Ever since its founding 20 years ago in a Silicon Valley garage, Google has proudly and often ostentatiously held itself up as the architect of a new model for corporate virtue.
自20年前在硅谷的一个车库里创立以来,谷歌(Google)一直自豪地——并且往往是高调地——标榜自己是一种新型企业美德的构建者。

“Google is not a conventional company,” the search engine’s founders, Larry Page and Sergey Brin, told investors as part of the initial public offering in 2004. Google, they said, would always put long-term values over short-term financial gain. “Making the world a better place” would be a primary business goal, and Google’s ethical compass could be summed up in a simple and celebrated motto: “Don’t be evil.”
“谷歌不是一家传统公司,”这个搜索引擎的创始人拉里·佩奇(Larry Page)和谢尔盖·布林(Sergey Brin)在2004年首次公开募股时告诉投资者。他们表示,谷歌总是把长期价值置于短期财务收益之上。“让世界变得更美好”将是其首要的商业目标,而且谷歌的道德准则可以用一个简洁的名言来概括,就是“不作恶”。

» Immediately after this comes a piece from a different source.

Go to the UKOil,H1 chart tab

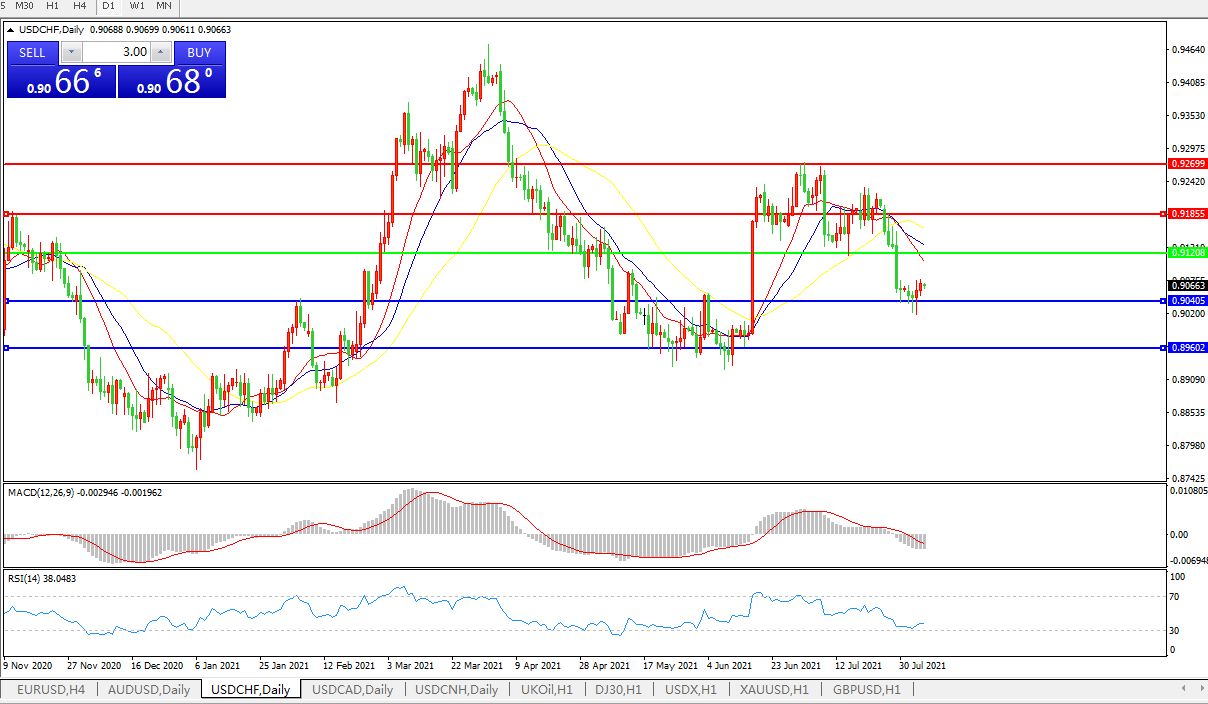(546, 690)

In the years since, Google’s once-revolutionary sensibility has been adopted and watered down by much of the rest of the tech industry, becoming the stuff of parody and skepticism. Google itself has played down its former zealousness; Alphabet, its parent company, recently dropped some references to “don’t be evil” from its code of conduct.
在那之后的几年里,谷歌曾经具有革命性的情怀已经被科技行业的相当一部分人利用和稀释,并成为戏仿和质疑的对象。谷歌自己也降低了昔日的热情;最近,其母公司“字母表”(Alphabet)从行为准则中删除了“不作恶”的提法

Still, if you work at Google or have bought into its missionary brand, you can point to moments when its ethos did rise to something more than marketing puffery. The most obvious example: In 2010, after four years of attempting to operate a censored search engine in China under a regime there that was becoming increasingly hostile to online freedoms, Google did something that a more conventional company would not have done. It said that it had had enough, and pulled its search engine out of the massive market.
尽管如此,如果你在谷歌工作,或者相信这个充满使命感的品牌,你可以指出,在某些时刻,它的文化气质的确不只是市场营销噱头。最明显的例子是:2010年,在中国运营受到审查的搜索引擎四年后,面对一个对网络自由越来越充满敌意的政权,谷歌做了一件更为传统的企业不会去做的事情。它表示受够了,然后把它的搜索引擎从这个巨大的市场撤出。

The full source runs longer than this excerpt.